All these free services build up the future wealth and improve the material lives of their members. If taking important employers to the tennis helps to lower costs, then I say: “Give ‘em a break!”
Maybe the Catholic Super conflict of interest story looks a bit questionable, but contracts for ‘friends’ or family happen in many businesses and sectors, and it even happens in politics and the media!
This Royal Commission is reminding me every day of the Arthur Miller play The Crucible, where a valid witch hunt is getting out of hand and raises the question that if this show-and-tell expose of finance is fair and supported by the community, why not do a Royal Commission into every big business/sector in the economy?

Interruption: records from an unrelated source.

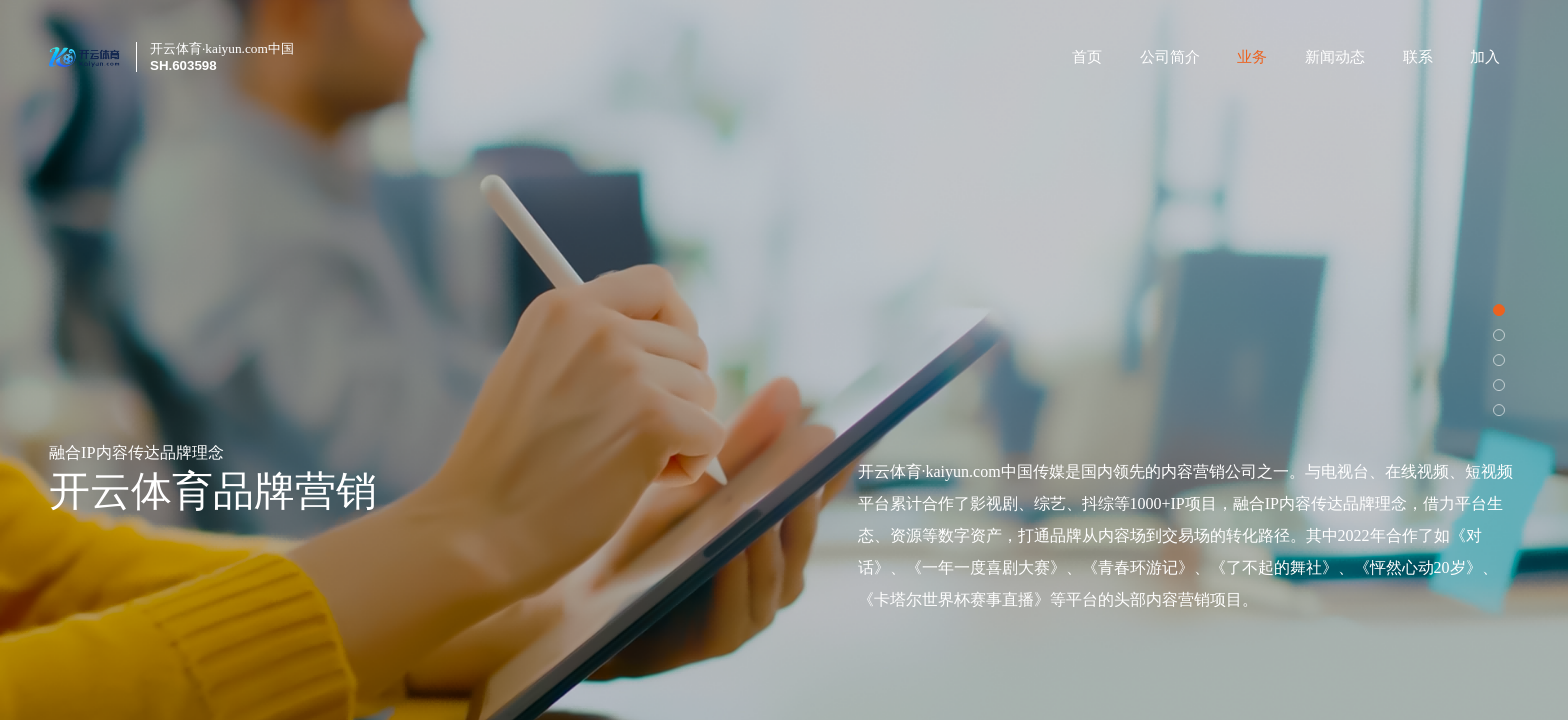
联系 (1418, 57)
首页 (1087, 57)
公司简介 (1170, 57)
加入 (1485, 57)
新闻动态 (1335, 57)
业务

Don’t get me wrong, what has been revealed about charging dead people fees and the like has been important because governments have been gutless to investigate and demand change. However, when you start knit picking over big businesses and what they do to entertain clients who provide contracts, jobs and in the case of super funds, lower fees, I think we’re getting into envy.
One final point, and this is a point of law. The learned counsel at the Commission, Ms Eloise Dias, underlined that it’s against the law governing super to use incentives to curry favour with customers: “Mr Elia, you're aware that section 68A of the SIS Act prohibits a trustee of a superannuation fund or any of its associates offering goods or services to a person on the condition that the person's employees will become a member of the trustee's superannuation fund?” Ms Dias explained.
Responding to the point of law, Mr Elia came back with: “It's about education, it is about engagement. It is not an inducement in any shape or form.”
Yep, and I’ve always been a great fan of making education as enjoyable as possible because it does improve concentration.
That’s what I try for every morning on this website!